Afghanistan remains a very difficult place to work for USAID, but opportunities for development impact abound. U.S. Government civilians, including those working in diplomacy and development, are playing an increasingly vital and urgent role in supporting Afghanistan’s move towards peace, security and development. In concert with other parts of the U.S. Government, USAID has developed a 10-year strategic vision paper for the so-called Afghanistan Decade of Transformation as well as a three-year strategic plan with a clear roadmap of priorities and expected results. Our strategic objectives include: maintaining and expanding the incredible gains that the Afghan people have shown in the past 10 years in health, education and women’s empowerment; expanding economic growth, mainly through agriculture; and helping Afghanistan continue to improve governance, from democratic elections to sub-national governance to support for media and civil society.

We have a saying in Kabul: This is a marathon and not a sprint.

In fact, in November we launched the Agency’s largest gender program, called Promote. It reinforces our undeniable commitment to seeing gender empowerment across society here take hold, and, we believe it will become a model for other gender programs. USAID’s mission in Afghanistan remains the Agency’s largest mission in the world. Despite continued insecurity and uncertainty, our implementing partners and all Afghan counterparts in government and in the private and non-government arenas remain incredibly focused and committed to continue a vital development program. We are putting in place a robust multi-tiered monitoring program to ensure that USAID can fully maintain its required oversight, management and fiduciary responsibilities.

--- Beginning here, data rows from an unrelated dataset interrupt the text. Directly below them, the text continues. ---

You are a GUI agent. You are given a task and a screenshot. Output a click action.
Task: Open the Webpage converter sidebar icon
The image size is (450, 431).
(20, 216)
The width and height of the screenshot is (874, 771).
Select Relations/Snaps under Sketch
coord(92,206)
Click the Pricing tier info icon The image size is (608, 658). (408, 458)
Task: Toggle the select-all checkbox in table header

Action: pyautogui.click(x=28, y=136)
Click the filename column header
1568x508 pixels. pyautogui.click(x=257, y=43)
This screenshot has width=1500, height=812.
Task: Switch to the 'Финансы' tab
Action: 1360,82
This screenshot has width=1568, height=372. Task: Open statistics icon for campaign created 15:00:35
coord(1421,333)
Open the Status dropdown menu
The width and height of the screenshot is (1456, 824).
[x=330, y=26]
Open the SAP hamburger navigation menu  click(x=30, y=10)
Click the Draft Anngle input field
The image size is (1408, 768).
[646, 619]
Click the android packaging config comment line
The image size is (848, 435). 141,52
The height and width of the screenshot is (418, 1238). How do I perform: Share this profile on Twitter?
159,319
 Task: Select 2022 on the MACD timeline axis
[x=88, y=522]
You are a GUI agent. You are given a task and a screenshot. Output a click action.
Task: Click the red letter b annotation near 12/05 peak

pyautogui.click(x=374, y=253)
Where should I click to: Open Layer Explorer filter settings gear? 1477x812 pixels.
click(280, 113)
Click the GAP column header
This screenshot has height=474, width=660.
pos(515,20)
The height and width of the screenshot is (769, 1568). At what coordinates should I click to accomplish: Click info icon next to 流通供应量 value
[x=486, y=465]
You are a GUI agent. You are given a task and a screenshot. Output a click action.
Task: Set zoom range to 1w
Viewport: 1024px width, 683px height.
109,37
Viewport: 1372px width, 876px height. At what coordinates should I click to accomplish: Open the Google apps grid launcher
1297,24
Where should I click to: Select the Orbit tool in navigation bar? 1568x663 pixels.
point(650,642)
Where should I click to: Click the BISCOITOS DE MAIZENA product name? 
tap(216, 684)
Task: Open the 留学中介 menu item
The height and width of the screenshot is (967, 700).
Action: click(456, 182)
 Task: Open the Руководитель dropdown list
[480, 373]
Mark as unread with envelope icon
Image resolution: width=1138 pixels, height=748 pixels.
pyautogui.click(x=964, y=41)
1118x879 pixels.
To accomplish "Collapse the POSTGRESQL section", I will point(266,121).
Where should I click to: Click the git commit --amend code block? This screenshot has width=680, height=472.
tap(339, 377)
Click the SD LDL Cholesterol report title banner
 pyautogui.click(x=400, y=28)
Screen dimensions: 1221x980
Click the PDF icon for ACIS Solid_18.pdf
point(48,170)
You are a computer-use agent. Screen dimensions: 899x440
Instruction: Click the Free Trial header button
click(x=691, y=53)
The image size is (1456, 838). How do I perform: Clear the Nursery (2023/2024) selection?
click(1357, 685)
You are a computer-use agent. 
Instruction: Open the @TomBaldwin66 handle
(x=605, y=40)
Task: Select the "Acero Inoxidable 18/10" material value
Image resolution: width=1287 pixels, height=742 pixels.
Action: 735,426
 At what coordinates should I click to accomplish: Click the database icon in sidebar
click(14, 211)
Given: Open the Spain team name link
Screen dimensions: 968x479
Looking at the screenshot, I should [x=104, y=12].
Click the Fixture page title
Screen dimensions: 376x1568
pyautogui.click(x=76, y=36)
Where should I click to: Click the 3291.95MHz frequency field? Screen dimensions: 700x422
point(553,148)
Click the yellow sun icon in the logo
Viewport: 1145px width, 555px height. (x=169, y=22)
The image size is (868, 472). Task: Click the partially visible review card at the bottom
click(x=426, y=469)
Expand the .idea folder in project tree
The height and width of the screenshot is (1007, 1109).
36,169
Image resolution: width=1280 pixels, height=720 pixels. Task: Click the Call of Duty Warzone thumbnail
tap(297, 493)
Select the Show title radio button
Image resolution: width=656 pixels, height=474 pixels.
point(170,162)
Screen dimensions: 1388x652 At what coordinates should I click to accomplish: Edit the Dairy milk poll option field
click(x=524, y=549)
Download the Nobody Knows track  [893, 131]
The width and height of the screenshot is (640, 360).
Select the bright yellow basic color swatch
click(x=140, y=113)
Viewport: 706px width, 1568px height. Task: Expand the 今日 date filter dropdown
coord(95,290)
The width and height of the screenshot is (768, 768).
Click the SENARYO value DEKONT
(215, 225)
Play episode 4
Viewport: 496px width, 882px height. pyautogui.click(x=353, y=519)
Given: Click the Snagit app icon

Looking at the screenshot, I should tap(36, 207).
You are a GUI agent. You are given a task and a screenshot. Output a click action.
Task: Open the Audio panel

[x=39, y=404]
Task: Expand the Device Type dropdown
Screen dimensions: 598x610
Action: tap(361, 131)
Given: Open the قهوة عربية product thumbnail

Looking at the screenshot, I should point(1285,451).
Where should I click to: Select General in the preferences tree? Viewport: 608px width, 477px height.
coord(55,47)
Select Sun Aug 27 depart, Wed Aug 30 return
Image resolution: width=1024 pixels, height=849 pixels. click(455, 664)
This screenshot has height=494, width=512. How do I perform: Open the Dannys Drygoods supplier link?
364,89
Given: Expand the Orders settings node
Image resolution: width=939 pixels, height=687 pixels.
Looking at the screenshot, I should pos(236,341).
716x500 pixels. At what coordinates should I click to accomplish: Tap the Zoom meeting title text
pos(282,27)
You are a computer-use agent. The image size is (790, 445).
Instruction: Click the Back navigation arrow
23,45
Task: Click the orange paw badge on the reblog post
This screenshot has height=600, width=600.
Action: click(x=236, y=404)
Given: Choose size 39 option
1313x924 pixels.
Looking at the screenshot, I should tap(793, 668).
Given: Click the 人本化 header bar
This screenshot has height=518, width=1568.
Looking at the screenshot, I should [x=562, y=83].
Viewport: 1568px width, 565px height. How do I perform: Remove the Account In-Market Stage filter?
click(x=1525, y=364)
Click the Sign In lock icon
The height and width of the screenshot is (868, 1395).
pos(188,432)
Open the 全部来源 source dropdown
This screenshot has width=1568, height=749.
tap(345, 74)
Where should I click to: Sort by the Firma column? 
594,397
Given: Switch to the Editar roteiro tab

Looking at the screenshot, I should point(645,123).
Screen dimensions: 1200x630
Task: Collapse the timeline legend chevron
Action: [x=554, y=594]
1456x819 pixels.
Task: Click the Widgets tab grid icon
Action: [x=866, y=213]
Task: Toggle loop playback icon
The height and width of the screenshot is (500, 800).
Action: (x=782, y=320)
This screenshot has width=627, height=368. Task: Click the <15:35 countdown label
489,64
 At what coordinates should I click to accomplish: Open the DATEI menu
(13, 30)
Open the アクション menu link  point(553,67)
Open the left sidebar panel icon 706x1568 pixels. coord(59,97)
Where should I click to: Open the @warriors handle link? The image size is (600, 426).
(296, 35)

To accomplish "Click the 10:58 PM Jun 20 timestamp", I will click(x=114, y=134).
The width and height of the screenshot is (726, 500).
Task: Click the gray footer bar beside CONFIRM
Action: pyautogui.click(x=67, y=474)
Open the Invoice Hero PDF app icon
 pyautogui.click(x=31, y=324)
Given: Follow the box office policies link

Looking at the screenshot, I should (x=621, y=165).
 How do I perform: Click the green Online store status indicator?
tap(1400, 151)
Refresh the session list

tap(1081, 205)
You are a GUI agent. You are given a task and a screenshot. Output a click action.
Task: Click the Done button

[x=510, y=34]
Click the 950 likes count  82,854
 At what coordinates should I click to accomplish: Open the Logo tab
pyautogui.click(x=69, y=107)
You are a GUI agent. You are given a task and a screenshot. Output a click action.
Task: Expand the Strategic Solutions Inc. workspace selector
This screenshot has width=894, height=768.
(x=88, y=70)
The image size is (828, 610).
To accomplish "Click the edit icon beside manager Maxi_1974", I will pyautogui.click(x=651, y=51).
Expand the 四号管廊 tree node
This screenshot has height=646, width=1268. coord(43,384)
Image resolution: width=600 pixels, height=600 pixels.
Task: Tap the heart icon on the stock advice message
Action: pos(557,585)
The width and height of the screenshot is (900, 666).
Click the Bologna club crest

We are excited about the future with the inauguration of a new president and government with a clear vision of needed reforms. Two rounds of an election saw millions of Afghans, one-third of whom were women, risking their lives to vote and to have a say in their country’s future direction.

Our impression is that Afghans, especially the youth, want change within traditional norms, and appreciate health services and education for their children. We are moving away from the quick-response, quick-impact programs of the past decade to more traditional, evidence-based development programs, embracing a long-term vision and supporting “strategic patience.” We have a saying in Kabul: This is a marathon and not a sprint.

Recent data from years of stabilization programs will no doubt inform future Agency programs. With the largest USAID government-to-government program in the world, our experience and mistakes inform and caution the Agency. I expect that our broad multi-tiered monitoring strategy will serve as a best practice of interest to USAID missions in other post-conflict and non-permissive environments.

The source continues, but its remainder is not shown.